Насчет дальнейших видов Палагеи Евграфовны старик был тоже не прочь и, замечая, что Калинович нравится Настеньке, любил по этому случаю потрунить.

– Кого ты ждешь, по ком тоскуешь? – говорил он ей комическим голосом, когда она сидела у окна и прилежно смотрела в ту сторону, откуда должен был прийти молодой смотритель.

Настеньке было это досадно. Провожая однажды вместе с капитаном Калиновича, она долго еще с ним гуляла, и когда воротились домой, Петр Михайлыч запел ей навстречу:

Как вчера своего милого
Провожала далеко!

Настенька вспыхнула.

– Что это, папенька, за шутки? Это обидно! – проговорила она и ушла в свою комнату.

Чрез полчаса к ней явился было капитан.

– Братец очень огорчен, что вы сердитесь на них. Подите помиритесь и попросите у них прощения, – проговорил он.

Но Настенька не пошла и самому капитану сказала, чтоб он оставил ее в покое. Тот посмотрел на нее с грустною улыбкою и ушел.

Вообще Флегонт Михайлыч в последнее время начал держать себя как-то странно. Он ни на шаг обыкновенно не оставлял племянницы, когда у них бывал Калинович: если Настенька сидела с тем в гостиной – и он был тут же; переходили молодые люди в залу – и он, ни слова не говоря, а только покуривая свою трубку, следовал за ними; но более того ничего не выражал и не высказывал.

Частые посещения молодого смотрителя к Годневым, конечно, были замечены в городе и, как водится, перетолкованы. Первая об этом пустила ноту приказничиха, которая совершенно переменила мнение о своем постояльце – и произошло это вследствие того, что она принялась было делать к нему каждодневные набеги, с целью получить приличное угощение; но, к удивлению ее, Калинович не только не угощал ее, но даже не сажал и очень холодно спрашивал: «Что вам угодно?»

– Подлинно, матери мои, человека не узнаешь, пока пуд соли не съешь, – говорила она, – то ли уж мне на первых порах не нравился мой постоялец, а вышел прескупой-скупой мужчина. Кусочка, матери мои, не уволит дома съесть, белого хлебца к чайку не купит. Все пустым брандыхлыстом брюхо наливает, а коли дома теперь сидит – как собака голодный, так без ужина и ляжет. Только и кормится, что у Годневых; ну а те, тоже знаем, из чего прикармливают. Девка-то, говорят, на стену лезет – так ей за этого жениха желается, и дай бог ей, конечно: кто того из женщин не желает?

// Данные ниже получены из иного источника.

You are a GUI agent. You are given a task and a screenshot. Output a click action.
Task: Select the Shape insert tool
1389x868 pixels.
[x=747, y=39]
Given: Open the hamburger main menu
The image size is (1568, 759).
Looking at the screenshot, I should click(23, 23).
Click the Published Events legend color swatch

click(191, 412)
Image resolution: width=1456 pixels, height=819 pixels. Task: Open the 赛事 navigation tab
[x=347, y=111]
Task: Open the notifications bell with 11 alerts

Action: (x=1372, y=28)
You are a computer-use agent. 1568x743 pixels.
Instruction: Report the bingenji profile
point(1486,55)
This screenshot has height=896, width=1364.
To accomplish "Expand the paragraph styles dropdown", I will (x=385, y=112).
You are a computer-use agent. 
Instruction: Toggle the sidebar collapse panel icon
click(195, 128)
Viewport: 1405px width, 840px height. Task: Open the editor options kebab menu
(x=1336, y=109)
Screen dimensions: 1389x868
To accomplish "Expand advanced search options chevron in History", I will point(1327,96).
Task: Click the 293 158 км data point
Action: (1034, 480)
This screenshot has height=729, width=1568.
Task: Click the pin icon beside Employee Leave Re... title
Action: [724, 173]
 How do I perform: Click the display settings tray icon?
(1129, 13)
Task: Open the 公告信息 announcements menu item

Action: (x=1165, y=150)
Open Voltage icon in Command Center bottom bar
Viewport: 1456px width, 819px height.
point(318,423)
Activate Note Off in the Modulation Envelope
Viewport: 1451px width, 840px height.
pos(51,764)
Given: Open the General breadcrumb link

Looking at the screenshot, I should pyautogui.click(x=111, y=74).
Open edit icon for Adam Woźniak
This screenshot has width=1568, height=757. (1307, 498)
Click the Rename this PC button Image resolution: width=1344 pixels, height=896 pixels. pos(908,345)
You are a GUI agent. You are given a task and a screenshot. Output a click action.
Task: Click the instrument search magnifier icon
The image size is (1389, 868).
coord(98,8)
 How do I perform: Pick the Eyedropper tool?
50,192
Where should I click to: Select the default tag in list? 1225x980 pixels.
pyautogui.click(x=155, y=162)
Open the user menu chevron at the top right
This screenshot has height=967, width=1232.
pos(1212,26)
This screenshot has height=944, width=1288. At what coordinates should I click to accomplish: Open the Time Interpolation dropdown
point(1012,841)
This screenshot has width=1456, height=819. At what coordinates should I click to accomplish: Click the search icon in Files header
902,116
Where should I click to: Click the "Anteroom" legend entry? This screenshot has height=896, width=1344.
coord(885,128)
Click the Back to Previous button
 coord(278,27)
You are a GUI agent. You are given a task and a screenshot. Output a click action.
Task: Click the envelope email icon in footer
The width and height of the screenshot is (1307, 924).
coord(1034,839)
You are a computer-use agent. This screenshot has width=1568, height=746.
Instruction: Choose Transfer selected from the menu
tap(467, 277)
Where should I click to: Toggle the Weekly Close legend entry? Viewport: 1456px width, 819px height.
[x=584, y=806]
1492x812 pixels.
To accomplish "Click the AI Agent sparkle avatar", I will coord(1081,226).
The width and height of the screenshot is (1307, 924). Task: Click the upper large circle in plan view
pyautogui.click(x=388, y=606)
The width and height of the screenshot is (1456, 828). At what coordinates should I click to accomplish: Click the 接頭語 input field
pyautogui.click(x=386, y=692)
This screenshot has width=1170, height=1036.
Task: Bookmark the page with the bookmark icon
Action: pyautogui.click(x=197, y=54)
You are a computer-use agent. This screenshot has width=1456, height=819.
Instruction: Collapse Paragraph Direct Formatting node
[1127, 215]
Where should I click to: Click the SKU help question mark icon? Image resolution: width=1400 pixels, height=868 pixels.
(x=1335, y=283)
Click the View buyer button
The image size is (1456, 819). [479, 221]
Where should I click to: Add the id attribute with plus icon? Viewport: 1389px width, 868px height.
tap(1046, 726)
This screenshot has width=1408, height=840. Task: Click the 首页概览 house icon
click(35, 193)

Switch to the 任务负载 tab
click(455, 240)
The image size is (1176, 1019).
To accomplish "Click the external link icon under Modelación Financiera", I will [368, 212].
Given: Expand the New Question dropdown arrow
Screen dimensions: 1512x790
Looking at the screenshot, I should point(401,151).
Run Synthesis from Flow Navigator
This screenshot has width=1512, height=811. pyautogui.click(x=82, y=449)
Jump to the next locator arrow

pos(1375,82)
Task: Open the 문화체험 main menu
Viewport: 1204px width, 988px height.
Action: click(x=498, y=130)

Все эти слухи глубоко поразили сердце все еще влюбленного Медиокритского. Ровно трои сутки молодой столоначальник пил с горя в трактире с приятелем своим, писцом казначейства Звездкиным, который был при нем чем-то вроде наперсника: поверенный во всех его сердечных тайнах, он обыкновенно курил на его счет табак и жуировал в трактирах, когда у Медиокритского случались деньги. Разговор между приятелями был, как видно, на этот раз задушевный. Медиокритский держал в руках гитару. Потрынькивая на ней в раздумье, он час от часу становился мрачней и начинал уж, как говорится, «погасать».

– Саша!.. Друг!.. Сыграй что-нибудь, отведи мою душу! – начал Звездкин, тоже сильно выпивший.

Медиокритский вместо ответа взял в прищипку на гитаре аккорд и запел песню собственного сочинения:

Знаешь девушку иль нет,
Черноглазу, черноброву?
Ах, где, где, где?
Во Дворянской слободе.
Как та девушка живет,
С кем любовь свою ведет?
Ах, где, где, где?
Во Дворянской слободе.
Ходит к ней, знать, молодец,
Не боярин, не купец.
Ах, где, где, где?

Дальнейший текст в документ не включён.